Whether or not it's "normal" isn't the questions, it's whether or not the marriage is healthy. I'd seek some information and maybe counselling on how the two of you can get back on the same page. Great book is called "His Needs, Her Needs" and lays out 5 basic needs for every man and every woman in a marriage relationship and how when those needs aren't being met, there's unrest, frustration, etc.
And it talks about balancing those needs: He might not complain about the house being a wreck if he was having sex more often, but you might be interested in sex more often if he helped clean the house...
And you've got quite a full plate. If I was working full time again, I'd definitely hire a housekeeper and lawn service. That would be a nonissue. Of course a housekeeper won't come in and do your dishes every night, so you're doing a great thing with having the kids help out with daily chores too. Wonderful!

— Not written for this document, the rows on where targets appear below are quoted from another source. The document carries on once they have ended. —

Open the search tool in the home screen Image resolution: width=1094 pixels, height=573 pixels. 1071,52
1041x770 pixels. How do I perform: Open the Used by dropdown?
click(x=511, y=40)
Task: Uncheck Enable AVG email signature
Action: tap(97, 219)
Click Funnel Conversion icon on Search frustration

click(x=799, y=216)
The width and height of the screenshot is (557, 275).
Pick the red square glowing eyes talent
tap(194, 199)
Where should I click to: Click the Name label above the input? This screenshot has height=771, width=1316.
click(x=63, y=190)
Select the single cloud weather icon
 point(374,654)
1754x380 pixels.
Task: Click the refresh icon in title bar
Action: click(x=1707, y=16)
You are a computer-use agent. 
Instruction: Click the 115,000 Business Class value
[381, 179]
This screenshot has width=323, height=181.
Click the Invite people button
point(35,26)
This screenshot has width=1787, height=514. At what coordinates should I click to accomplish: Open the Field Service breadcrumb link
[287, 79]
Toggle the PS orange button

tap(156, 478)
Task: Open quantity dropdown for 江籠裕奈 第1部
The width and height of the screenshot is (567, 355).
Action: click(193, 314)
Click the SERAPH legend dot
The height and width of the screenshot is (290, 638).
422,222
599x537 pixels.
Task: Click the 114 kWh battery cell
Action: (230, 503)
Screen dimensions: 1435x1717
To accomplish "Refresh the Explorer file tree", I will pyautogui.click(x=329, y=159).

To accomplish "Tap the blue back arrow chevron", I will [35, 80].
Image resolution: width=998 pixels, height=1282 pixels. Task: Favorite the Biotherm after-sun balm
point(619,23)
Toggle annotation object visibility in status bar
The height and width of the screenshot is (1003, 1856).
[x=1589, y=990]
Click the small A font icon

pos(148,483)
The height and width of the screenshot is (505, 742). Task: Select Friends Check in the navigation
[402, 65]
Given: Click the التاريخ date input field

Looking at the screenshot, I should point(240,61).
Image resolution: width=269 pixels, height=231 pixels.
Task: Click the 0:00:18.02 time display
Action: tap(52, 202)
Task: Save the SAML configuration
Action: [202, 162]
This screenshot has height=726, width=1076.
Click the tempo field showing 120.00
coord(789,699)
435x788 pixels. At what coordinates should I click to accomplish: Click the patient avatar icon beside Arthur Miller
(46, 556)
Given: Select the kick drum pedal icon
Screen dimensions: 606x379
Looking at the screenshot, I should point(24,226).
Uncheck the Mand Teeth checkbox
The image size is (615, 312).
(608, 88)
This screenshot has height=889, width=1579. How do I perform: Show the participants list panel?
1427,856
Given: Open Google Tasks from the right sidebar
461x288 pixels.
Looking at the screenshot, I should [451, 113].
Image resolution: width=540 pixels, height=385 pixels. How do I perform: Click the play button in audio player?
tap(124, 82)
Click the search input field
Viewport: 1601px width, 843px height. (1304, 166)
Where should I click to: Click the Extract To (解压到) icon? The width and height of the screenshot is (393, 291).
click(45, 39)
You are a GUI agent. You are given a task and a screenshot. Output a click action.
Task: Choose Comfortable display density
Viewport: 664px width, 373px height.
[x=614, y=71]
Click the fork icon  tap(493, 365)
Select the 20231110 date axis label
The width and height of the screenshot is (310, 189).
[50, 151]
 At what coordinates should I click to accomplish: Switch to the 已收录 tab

The "His Needs, Her Needs" book also recognizes that most relationships start to crumble a bit when kids come on the scene, and if both parties aren't careful, things really get out of hand and nobody is satisfied or happy. And the idea of "happy" brings me to another FANTASTIC book called Sacred Marriage. It's the only Chrsitian book on marriage that I've ever come across that "gets it." The author really hits home when he proposes that marriage isn't meant to make you happy, but to make you holy. Two fallen people living in a sinful world are basically destined for destruction (I know, sounds harsh...). You can do the normal thing and complain, get angry with each other, and grow further apart, or find ways to fall "toward" each other.
If you can, I'd see if he would be on board with establishing a regular date night (ours is monthly, but some folks do every other week or weekly -- I'd recommend starting with having one as frequently as you can). Once you've got some time together away from the chaos, hopefully walls will start coming down and y'all can come back together on things. Yes, the relationship and parenting gig is a team effort, but if the team never has a chance to huddle up, no one knows what the rest of the team is doing. It's that kind of lack of communication that makes people lose the game.